Selon la Fondation Suisse du Service Social International, qui s’occupe des enfants, on estime à plusieurs dizaines de milliers le nombre de gamins, qui ont besoin aujourd’hui d’une protection spéciale contre le trafic d’êtres humains en Afrique de l’Ouest.
Cette pratique est devenue un phénomène préoccupant en Guinée ces dernières années, car beaucoup de cas d’enlèvement d’enfants ont été signalés tant à Conakry qu’à l’intérieur du pays.
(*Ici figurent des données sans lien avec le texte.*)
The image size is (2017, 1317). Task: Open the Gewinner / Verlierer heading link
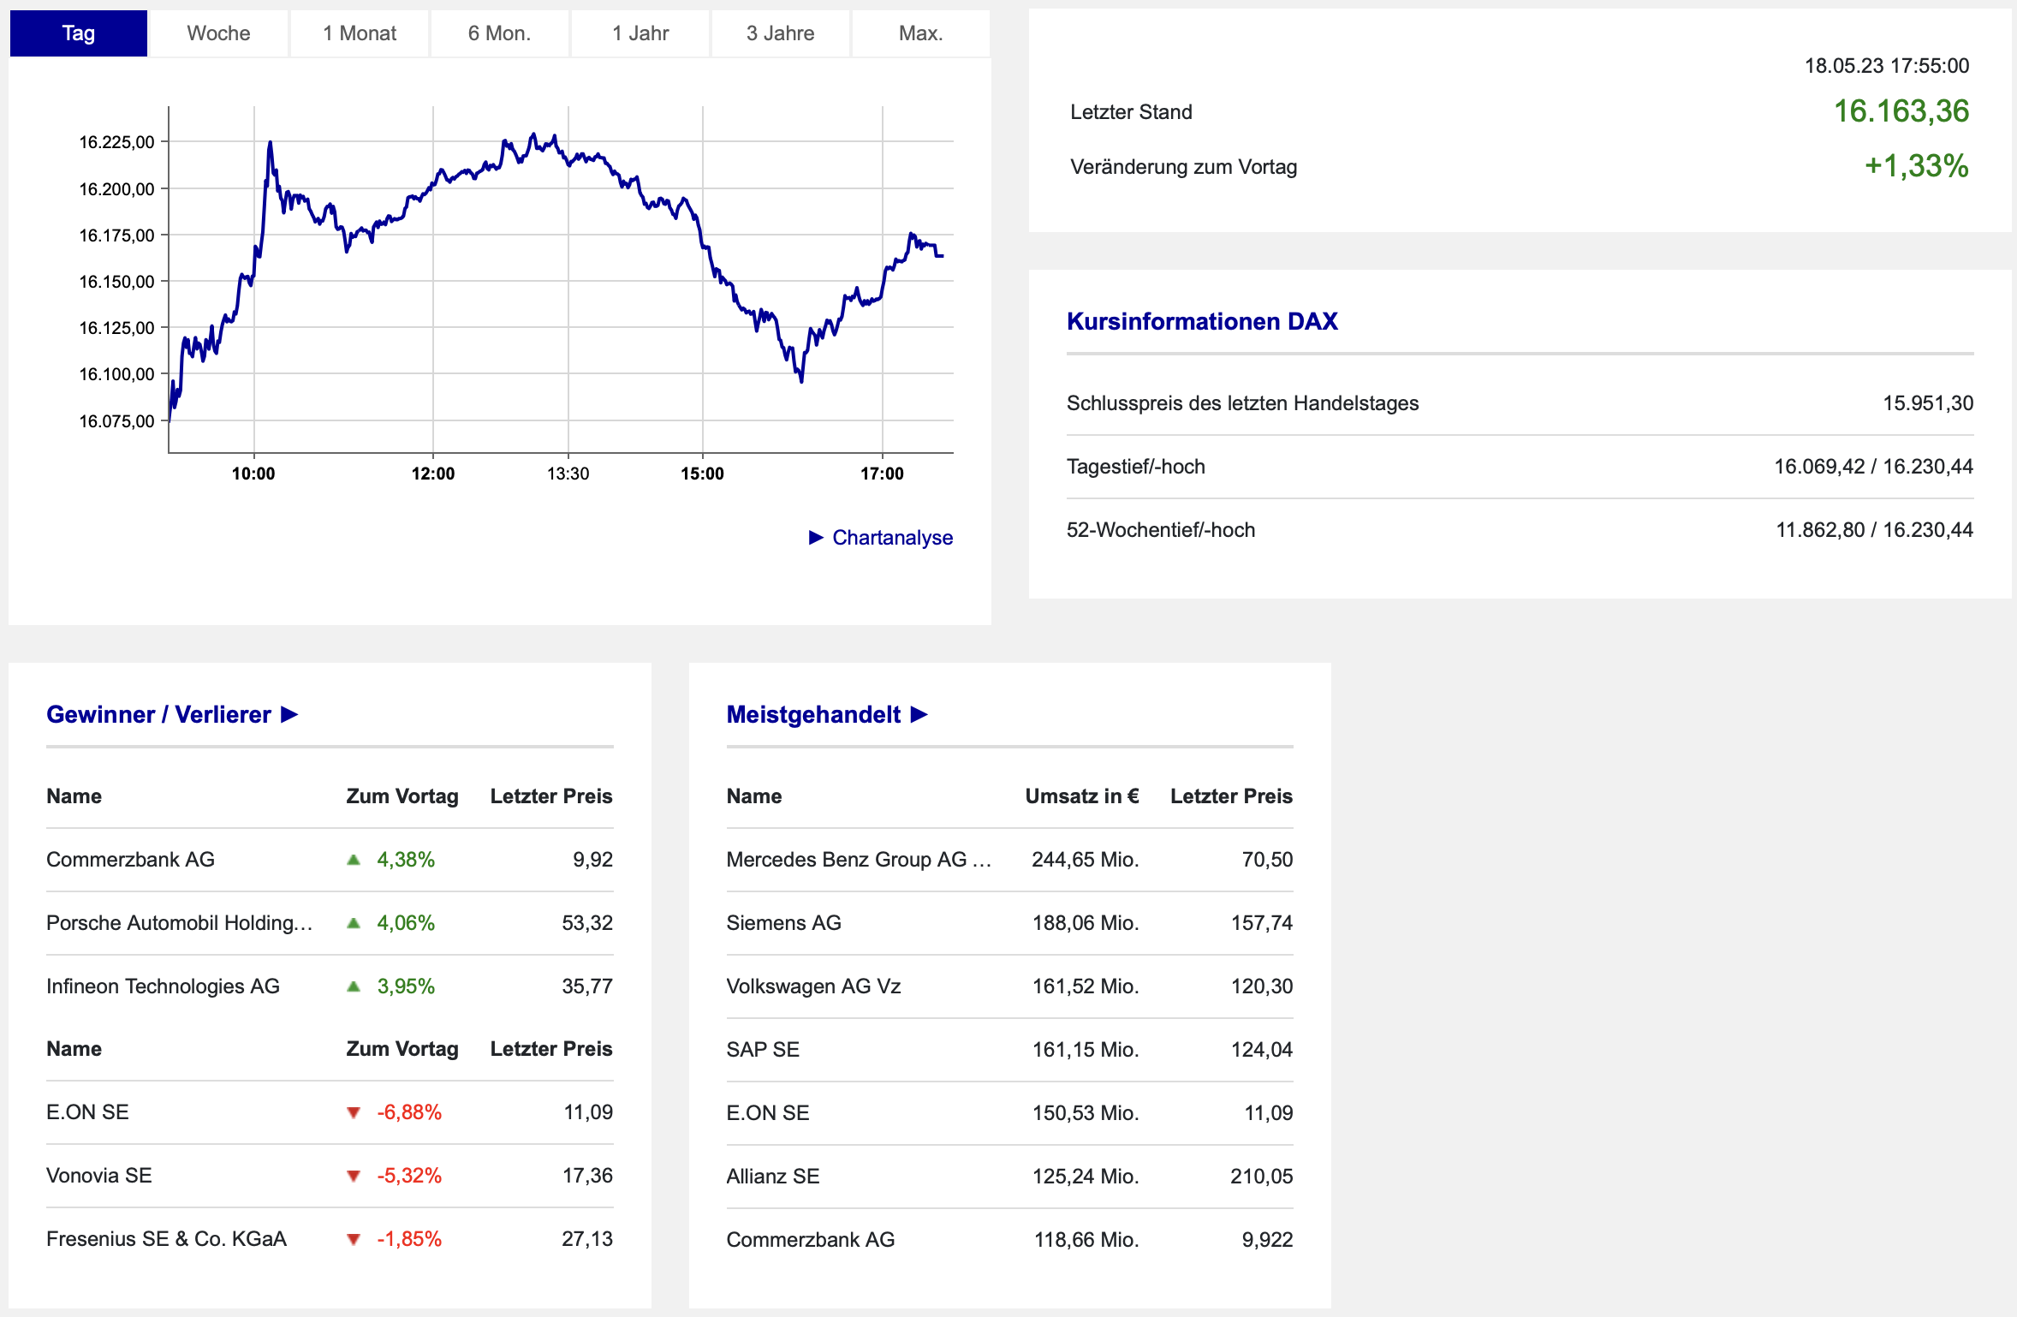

Considérés comme de la marchandise par les trafiquants, précise FSSSI, des milliers d’enfants seraient acheminés chaque année depuis les pays pauvres (Mali, Bourkina Faso, Togo, Benin, Guinée,…) vers des centres économiques les plus riches (Abuja, Dakar, Libreville,….).
La FSSSI informe que les principales causes de ce trafic notamment en Afrique de l’Ouest restent la pauvreté. C’est elle qui pousse de nombreux gamins à se laisser séduire par la promesse d’une bonne éducation ou d’un meilleur emploi dans un pays voisin.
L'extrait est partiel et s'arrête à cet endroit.